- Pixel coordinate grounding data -
• • • • • • •
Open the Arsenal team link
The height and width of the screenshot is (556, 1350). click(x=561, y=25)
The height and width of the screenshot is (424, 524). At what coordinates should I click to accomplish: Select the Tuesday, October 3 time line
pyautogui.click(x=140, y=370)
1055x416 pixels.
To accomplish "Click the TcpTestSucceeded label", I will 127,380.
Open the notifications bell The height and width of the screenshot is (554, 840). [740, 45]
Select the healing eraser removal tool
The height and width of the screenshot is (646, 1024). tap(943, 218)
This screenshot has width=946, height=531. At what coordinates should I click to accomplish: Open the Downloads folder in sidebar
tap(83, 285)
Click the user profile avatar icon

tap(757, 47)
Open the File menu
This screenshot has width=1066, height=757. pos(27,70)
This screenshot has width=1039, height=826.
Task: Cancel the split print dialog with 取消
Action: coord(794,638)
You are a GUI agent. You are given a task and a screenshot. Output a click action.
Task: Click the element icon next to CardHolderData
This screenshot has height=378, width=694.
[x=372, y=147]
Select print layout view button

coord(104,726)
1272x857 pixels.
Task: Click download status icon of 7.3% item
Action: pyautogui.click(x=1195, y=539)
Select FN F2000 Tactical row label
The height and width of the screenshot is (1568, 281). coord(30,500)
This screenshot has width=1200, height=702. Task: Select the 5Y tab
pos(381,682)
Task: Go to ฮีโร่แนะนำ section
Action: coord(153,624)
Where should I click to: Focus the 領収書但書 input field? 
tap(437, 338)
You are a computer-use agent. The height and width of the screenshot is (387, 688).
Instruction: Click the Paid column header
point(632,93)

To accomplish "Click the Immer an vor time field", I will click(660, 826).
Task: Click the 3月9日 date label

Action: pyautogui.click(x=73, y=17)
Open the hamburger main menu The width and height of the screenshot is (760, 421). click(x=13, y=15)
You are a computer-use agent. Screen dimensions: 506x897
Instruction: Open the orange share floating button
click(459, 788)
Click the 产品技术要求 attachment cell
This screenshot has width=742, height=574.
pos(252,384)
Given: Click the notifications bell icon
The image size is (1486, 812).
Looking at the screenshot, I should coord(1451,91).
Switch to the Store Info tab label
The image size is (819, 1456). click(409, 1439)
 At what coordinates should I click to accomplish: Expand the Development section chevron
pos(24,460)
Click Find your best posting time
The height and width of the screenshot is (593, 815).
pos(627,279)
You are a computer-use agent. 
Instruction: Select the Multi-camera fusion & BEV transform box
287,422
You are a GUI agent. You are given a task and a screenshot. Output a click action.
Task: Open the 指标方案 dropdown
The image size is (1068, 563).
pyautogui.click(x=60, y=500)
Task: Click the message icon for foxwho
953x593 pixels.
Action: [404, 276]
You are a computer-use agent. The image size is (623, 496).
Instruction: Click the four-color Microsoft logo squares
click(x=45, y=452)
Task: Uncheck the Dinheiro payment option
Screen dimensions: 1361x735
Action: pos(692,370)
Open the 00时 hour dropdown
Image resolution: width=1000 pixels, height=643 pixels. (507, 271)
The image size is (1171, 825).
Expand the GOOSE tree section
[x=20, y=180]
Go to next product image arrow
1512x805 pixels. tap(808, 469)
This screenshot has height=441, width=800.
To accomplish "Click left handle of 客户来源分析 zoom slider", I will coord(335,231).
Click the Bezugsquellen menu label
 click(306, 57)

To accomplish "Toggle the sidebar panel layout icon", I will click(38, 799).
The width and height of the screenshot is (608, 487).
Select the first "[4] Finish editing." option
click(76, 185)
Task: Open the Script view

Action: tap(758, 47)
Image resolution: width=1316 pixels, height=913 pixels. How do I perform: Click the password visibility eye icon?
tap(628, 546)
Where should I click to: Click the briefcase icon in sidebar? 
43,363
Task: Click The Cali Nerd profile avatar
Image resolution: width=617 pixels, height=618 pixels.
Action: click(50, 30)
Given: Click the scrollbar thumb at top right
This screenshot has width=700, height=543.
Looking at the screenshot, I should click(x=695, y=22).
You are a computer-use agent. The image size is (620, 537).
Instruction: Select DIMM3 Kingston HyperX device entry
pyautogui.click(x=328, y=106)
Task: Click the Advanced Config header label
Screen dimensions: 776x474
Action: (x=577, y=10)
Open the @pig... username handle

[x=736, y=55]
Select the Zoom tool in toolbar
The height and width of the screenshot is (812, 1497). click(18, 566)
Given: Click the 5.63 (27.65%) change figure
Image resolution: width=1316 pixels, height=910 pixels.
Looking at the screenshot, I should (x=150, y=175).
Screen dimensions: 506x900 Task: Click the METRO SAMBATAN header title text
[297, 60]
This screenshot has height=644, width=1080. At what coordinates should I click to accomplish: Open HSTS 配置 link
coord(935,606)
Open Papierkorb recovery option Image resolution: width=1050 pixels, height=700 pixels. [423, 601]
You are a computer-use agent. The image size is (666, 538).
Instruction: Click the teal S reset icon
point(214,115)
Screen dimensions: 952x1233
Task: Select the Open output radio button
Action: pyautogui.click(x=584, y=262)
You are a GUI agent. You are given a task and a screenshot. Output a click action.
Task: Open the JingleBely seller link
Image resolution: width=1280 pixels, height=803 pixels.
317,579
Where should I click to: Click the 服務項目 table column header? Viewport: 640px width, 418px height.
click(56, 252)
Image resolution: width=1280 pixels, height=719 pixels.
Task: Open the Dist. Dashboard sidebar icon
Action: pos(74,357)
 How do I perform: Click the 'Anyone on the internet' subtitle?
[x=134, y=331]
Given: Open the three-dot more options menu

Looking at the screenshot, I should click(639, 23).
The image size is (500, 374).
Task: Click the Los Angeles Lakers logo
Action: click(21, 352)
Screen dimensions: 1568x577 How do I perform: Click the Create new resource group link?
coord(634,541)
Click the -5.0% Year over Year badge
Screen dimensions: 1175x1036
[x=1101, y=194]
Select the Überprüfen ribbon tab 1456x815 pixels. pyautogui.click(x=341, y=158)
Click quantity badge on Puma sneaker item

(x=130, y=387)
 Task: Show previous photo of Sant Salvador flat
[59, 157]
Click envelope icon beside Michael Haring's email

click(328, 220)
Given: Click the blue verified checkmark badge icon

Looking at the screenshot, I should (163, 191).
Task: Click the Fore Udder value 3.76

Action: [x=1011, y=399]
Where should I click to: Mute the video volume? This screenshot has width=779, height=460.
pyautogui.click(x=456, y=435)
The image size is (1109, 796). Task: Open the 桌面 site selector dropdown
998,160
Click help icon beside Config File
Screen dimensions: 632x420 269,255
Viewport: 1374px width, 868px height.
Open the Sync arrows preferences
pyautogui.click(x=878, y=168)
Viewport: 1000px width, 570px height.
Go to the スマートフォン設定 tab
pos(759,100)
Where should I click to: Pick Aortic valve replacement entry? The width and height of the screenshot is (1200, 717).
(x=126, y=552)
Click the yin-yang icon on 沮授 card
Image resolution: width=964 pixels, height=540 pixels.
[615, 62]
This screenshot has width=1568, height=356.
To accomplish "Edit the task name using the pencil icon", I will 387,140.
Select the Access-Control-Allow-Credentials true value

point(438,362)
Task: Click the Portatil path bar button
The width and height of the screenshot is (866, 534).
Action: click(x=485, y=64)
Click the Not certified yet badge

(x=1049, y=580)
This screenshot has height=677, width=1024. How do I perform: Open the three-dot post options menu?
• • • • • • •
- PROBLEM DESCRIPTION -
Every entry should be restated word for word.

- RESULT FOR THIS EXERCISE -
Open the Arsenal team link
The height and width of the screenshot is (556, 1350). click(x=561, y=25)
The height and width of the screenshot is (424, 524). At what coordinates should I click to accomplish: Select the Tuesday, October 3 time line
pyautogui.click(x=140, y=370)
1055x416 pixels.
To accomplish "Click the TcpTestSucceeded label", I will 127,380.
Open the notifications bell The height and width of the screenshot is (554, 840). [740, 45]
Select the healing eraser removal tool
The height and width of the screenshot is (646, 1024). tap(943, 218)
This screenshot has width=946, height=531. At what coordinates should I click to accomplish: Open the Downloads folder in sidebar
tap(83, 285)
Click the user profile avatar icon

tap(757, 47)
Open the File menu
This screenshot has width=1066, height=757. pos(27,70)
This screenshot has width=1039, height=826.
Task: Cancel the split print dialog with 取消
Action: coord(794,638)
You are a GUI agent. You are given a task and a screenshot. Output a click action.
Task: Click the element icon next to CardHolderData
This screenshot has height=378, width=694.
[x=372, y=147]
Select print layout view button

coord(104,726)
1272x857 pixels.
Task: Click download status icon of 7.3% item
Action: pyautogui.click(x=1195, y=539)
Select FN F2000 Tactical row label
The height and width of the screenshot is (1568, 281). coord(30,500)
This screenshot has width=1200, height=702. Task: Select the 5Y tab
pos(381,682)
Task: Go to ฮีโร่แนะนำ section
Action: coord(153,624)
Where should I click to: Focus the 領収書但書 input field? 
tap(437, 338)
You are a computer-use agent. The height and width of the screenshot is (387, 688).
Instruction: Click the Paid column header
point(632,93)

To accomplish "Click the Immer an vor time field", I will click(660, 826).
Task: Click the 3月9日 date label

Action: pyautogui.click(x=73, y=17)
Open the hamburger main menu The width and height of the screenshot is (760, 421). click(x=13, y=15)
You are a computer-use agent. Screen dimensions: 506x897
Instruction: Open the orange share floating button
click(459, 788)
Click the 产品技术要求 attachment cell
This screenshot has width=742, height=574.
pos(252,384)
Given: Click the notifications bell icon
The image size is (1486, 812).
Looking at the screenshot, I should coord(1451,91).
Switch to the Store Info tab label
The image size is (819, 1456). click(409, 1439)
 At what coordinates should I click to accomplish: Expand the Development section chevron
pos(24,460)
Click Find your best posting time
The height and width of the screenshot is (593, 815).
pos(627,279)
You are a computer-use agent. 
Instruction: Select the Multi-camera fusion & BEV transform box
287,422
You are a GUI agent. You are given a task and a screenshot. Output a click action.
Task: Open the 指标方案 dropdown
The image size is (1068, 563).
pyautogui.click(x=60, y=500)
Task: Click the message icon for foxwho
953x593 pixels.
Action: [404, 276]
You are a computer-use agent. The image size is (623, 496).
Instruction: Click the four-color Microsoft logo squares
click(x=45, y=452)
Task: Uncheck the Dinheiro payment option
Screen dimensions: 1361x735
Action: pos(692,370)
Open the 00时 hour dropdown
Image resolution: width=1000 pixels, height=643 pixels. (507, 271)
The image size is (1171, 825).
Expand the GOOSE tree section
[x=20, y=180]
Go to next product image arrow
1512x805 pixels. tap(808, 469)
This screenshot has height=441, width=800.
To accomplish "Click left handle of 客户来源分析 zoom slider", I will coord(335,231).
Click the Bezugsquellen menu label
 click(306, 57)

To accomplish "Toggle the sidebar panel layout icon", I will click(38, 799).
The width and height of the screenshot is (608, 487).
Select the first "[4] Finish editing." option
click(76, 185)
Task: Open the Script view

Action: tap(758, 47)
Image resolution: width=1316 pixels, height=913 pixels. How do I perform: Click the password visibility eye icon?
tap(628, 546)
Where should I click to: Click the briefcase icon in sidebar? 
43,363
Task: Click The Cali Nerd profile avatar
Image resolution: width=617 pixels, height=618 pixels.
Action: click(50, 30)
Given: Click the scrollbar thumb at top right
This screenshot has width=700, height=543.
Looking at the screenshot, I should click(x=695, y=22).
You are a computer-use agent. The image size is (620, 537).
Instruction: Select DIMM3 Kingston HyperX device entry
pyautogui.click(x=328, y=106)
Task: Click the Advanced Config header label
Screen dimensions: 776x474
Action: (x=577, y=10)
Open the @pig... username handle

[x=736, y=55]
Select the Zoom tool in toolbar
The height and width of the screenshot is (812, 1497). click(18, 566)
Given: Click the 5.63 (27.65%) change figure
Image resolution: width=1316 pixels, height=910 pixels.
Looking at the screenshot, I should (x=150, y=175).
Screen dimensions: 506x900 Task: Click the METRO SAMBATAN header title text
[297, 60]
This screenshot has height=644, width=1080. At what coordinates should I click to accomplish: Open HSTS 配置 link
coord(935,606)
Open Papierkorb recovery option Image resolution: width=1050 pixels, height=700 pixels. [423, 601]
You are a computer-use agent. The image size is (666, 538).
Instruction: Click the teal S reset icon
point(214,115)
Screen dimensions: 952x1233
Task: Select the Open output radio button
Action: pyautogui.click(x=584, y=262)
You are a GUI agent. You are given a task and a screenshot. Output a click action.
Task: Open the JingleBely seller link
Image resolution: width=1280 pixels, height=803 pixels.
317,579
Where should I click to: Click the 服務項目 table column header? Viewport: 640px width, 418px height.
click(56, 252)
Image resolution: width=1280 pixels, height=719 pixels.
Task: Open the Dist. Dashboard sidebar icon
Action: pos(74,357)
 How do I perform: Click the 'Anyone on the internet' subtitle?
[x=134, y=331]
Given: Open the three-dot more options menu

Looking at the screenshot, I should click(639, 23).
The image size is (500, 374).
Task: Click the Los Angeles Lakers logo
Action: click(21, 352)
Screen dimensions: 1568x577 How do I perform: Click the Create new resource group link?
coord(634,541)
Click the -5.0% Year over Year badge
Screen dimensions: 1175x1036
[x=1101, y=194]
Select the Überprüfen ribbon tab 1456x815 pixels. pyautogui.click(x=341, y=158)
Click quantity badge on Puma sneaker item

(x=130, y=387)
 Task: Show previous photo of Sant Salvador flat
[59, 157]
Click envelope icon beside Michael Haring's email

click(328, 220)
Given: Click the blue verified checkmark badge icon

Looking at the screenshot, I should (163, 191).
Task: Click the Fore Udder value 3.76

Action: [x=1011, y=399]
Where should I click to: Mute the video volume? This screenshot has width=779, height=460.
pyautogui.click(x=456, y=435)
The image size is (1109, 796). Task: Open the 桌面 site selector dropdown
998,160
Click help icon beside Config File
Screen dimensions: 632x420 269,255
Viewport: 1374px width, 868px height.
Open the Sync arrows preferences
pyautogui.click(x=878, y=168)
Viewport: 1000px width, 570px height.
Go to the スマートフォン設定 tab
pos(759,100)
Where should I click to: Pick Aortic valve replacement entry? The width and height of the screenshot is (1200, 717).
(x=126, y=552)
Click the yin-yang icon on 沮授 card
Image resolution: width=964 pixels, height=540 pixels.
[615, 62]
This screenshot has width=1568, height=356.
To accomplish "Edit the task name using the pencil icon", I will 387,140.
Select the Access-Control-Allow-Credentials true value

point(438,362)
Task: Click the Portatil path bar button
The width and height of the screenshot is (866, 534).
Action: click(x=485, y=64)
Click the Not certified yet badge

(x=1049, y=580)
This screenshot has height=677, width=1024. How do I perform: Open the three-dot post options menu?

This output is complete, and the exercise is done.